The attack would represent the first known case of corporate espionage in which a professional sports team hacked the network of another team. Illegal intrusions into companies’ networks have become commonplace, but they are generally conducted by hackers operating in foreign countries, like Russia and China, who steal large amounts of data or trade secrets for military equipment and electronics.
Major League Baseball “has been aware of and has fully cooperated with the federal investigation into the illegal breach of the Astros’ baseball operations database,” a spokesman for Commissioner Rob Manfred said in a written statement.
The Cardinals personnel under investigation have not been put on leave, suspended or fired. The commissioner’s office will probably wait until the conclusion of the government’s investigation to determine whether to take disciplinary action against the employees or the team.
“The St. Louis Cardinals are aware of the investigation into the security breach of the Houston Astros’ database,” the team said in a statement. “The team has fully cooperated with the investigation and will continue to do so. Given that this is an ongoing federal investigation, it is not appropriate for us to comment further.”
The Houston Astros hired Luhnow as general manager in December 2011. Before then he had been a successful and polarizing executive with the Cardinals.
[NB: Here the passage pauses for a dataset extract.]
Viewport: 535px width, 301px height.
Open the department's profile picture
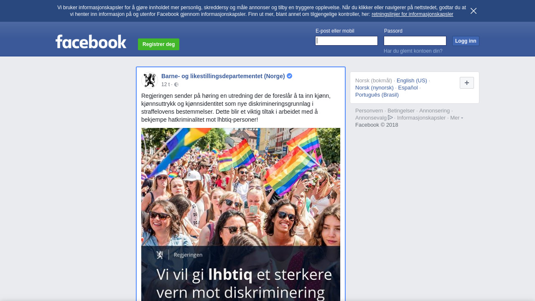pos(149,80)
DAVID J. PHILLIP / ASSOCIATED PRESS
The case is a rare mark of ignominy for the Cardinals, one of the sport’s most revered and popular organizations. The team has the best record in the majors this season (43-21), regularly commands outsize television ratings and has reached the National League Championship Series nine times since 2000. The Cardinals, who last won the World Series in 2011, have 11 titles over all, second only to the Yankees.
From 1994 to 2012, the Astros and the Cardinals were division rivals in the N.L. For a part of that time, Mr. Luhnow was a Cardinals executive, primarily handling scouting and player development. One of many innovative thinkers drawn to the sport by the statistics-based “Moneyball” phenomenon, he was credited with building baseball’s best minor league system, and with drafting several players who would become linchpins of that 2011 Cardinals team.
The Astros hired Mr. Luhnow as general manager in December 2011, and he quickly began applying his unconventional approach to running a baseball team. In an exploration of the team’s radical transformation, Bloomberg Business called it “a project unlike anything baseball has seen before.”
Under Mr. Luhnow, the Astros have accomplished a striking turnaround; they are in first place in the American League West division. But in 2013, before their revival at the major league level, their internal deliberations about statistics and players were compromised, the law enforcement officials said.
The intrusion did not appear to be sophisticated, the law enforcement officials said. When Mr. Luhnow was with the Cardinals, the team built a computer network, called Redbird, to house all of its baseball operations information — including scouting reports and player information. After he left to join the Astros, and took some front-office personnel with him from the Cardinals, Houston created a similar program known as Ground Control.
It contained the Astros’ “collective baseball knowledge,” according to a Bloomberg Business article published last year. The program took a series of variables and weighted them “according to the values determined by the team’s statisticians, physicist, doctors, scouts and coaches,” the article said.
Investigators believe that Cardinals personnel, concerned that Mr. Luhnow had taken their idea and proprietary baseball information to the Astros, examined a master list of passwords used by Mr. Luhnow and the other officials when they worked for the Cardinals. The Cardinals employees are believed to have used those passwords to gain access to the Astros’ network, law enforcement officials said.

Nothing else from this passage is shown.